* _Short task_: Present all of the data below as a numbered list, leaving out any blank lines.

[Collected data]
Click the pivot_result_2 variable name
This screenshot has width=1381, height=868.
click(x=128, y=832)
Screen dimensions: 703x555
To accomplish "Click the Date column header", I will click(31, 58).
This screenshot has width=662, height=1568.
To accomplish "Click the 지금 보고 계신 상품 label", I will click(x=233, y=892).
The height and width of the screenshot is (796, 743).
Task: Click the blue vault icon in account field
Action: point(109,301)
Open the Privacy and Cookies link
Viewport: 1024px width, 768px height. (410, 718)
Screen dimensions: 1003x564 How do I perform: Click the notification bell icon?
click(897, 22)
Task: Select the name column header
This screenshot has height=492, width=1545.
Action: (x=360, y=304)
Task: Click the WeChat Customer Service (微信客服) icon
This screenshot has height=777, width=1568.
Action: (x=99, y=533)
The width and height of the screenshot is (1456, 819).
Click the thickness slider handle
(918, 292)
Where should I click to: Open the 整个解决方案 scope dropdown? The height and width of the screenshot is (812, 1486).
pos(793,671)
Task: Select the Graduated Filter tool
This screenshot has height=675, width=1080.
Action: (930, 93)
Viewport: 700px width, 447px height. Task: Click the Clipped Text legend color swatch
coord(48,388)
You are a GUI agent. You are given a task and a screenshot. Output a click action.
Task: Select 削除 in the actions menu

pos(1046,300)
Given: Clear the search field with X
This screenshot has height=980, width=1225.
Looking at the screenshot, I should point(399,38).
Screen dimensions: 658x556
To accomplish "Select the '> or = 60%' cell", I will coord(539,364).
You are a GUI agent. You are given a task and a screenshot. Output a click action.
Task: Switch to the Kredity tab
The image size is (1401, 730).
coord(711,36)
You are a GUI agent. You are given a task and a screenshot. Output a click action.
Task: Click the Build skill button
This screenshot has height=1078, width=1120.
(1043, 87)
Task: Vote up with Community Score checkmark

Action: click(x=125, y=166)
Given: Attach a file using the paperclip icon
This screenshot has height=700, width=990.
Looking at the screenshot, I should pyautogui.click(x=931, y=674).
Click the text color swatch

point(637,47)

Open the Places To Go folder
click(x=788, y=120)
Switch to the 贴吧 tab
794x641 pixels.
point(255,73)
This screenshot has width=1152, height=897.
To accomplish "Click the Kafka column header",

* _Response to the exercise_:
1. Click the pivot_result_2 variable name
2. This screenshot has width=1381, height=868.
3. click(x=128, y=832)
4. Screen dimensions: 703x555
5. To accomplish "Click the Date column header", I will click(31, 58).
6. This screenshot has width=662, height=1568.
7. To accomplish "Click the 지금 보고 계신 상품 label", I will click(x=233, y=892).
8. The height and width of the screenshot is (796, 743).
9. Task: Click the blue vault icon in account field
10. Action: point(109,301)
11. Open the Privacy and Cookies link
12. Viewport: 1024px width, 768px height. (410, 718)
13. Screen dimensions: 1003x564 How do I perform: Click the notification bell icon?
14. click(897, 22)
15. Task: Select the name column header
16. This screenshot has height=492, width=1545.
17. Action: (x=360, y=304)
18. Task: Click the WeChat Customer Service (微信客服) icon
19. This screenshot has height=777, width=1568.
20. Action: (x=99, y=533)
21. The width and height of the screenshot is (1456, 819).
22. Click the thickness slider handle
23. (918, 292)
24. Where should I click to: Open the 整个解决方案 scope dropdown? The height and width of the screenshot is (812, 1486).
25. pos(793,671)
26. Task: Select the Graduated Filter tool
27. This screenshot has height=675, width=1080.
28. Action: (930, 93)
29. Viewport: 700px width, 447px height. Task: Click the Clipped Text legend color swatch
30. coord(48,388)
31. You are a GUI agent. You are given a task and a screenshot. Output a click action.
32. Task: Select 削除 in the actions menu
33. pos(1046,300)
34. Given: Clear the search field with X
35. This screenshot has height=980, width=1225.
36. Looking at the screenshot, I should point(399,38).
37. Screen dimensions: 658x556
38. To accomplish "Select the '> or = 60%' cell", I will coord(539,364).
39. You are a GUI agent. You are given a task and a screenshot. Output a click action.
40. Task: Switch to the Kredity tab
41. The image size is (1401, 730).
42. coord(711,36)
43. You are a GUI agent. You are given a task and a screenshot. Output a click action.
44. Task: Click the Build skill button
45. This screenshot has height=1078, width=1120.
46. (1043, 87)
47. Task: Vote up with Community Score checkmark
48. Action: click(x=125, y=166)
49. Given: Attach a file using the paperclip icon
50. This screenshot has height=700, width=990.
51. Looking at the screenshot, I should pyautogui.click(x=931, y=674).
52. Click the text color swatch
53. point(637,47)
54. Open the Places To Go folder
55. click(x=788, y=120)
56. Switch to the 贴吧 tab
57. 794x641 pixels.
58. point(255,73)
59. This screenshot has width=1152, height=897.
60. To accomplish "Click the Kafka column header",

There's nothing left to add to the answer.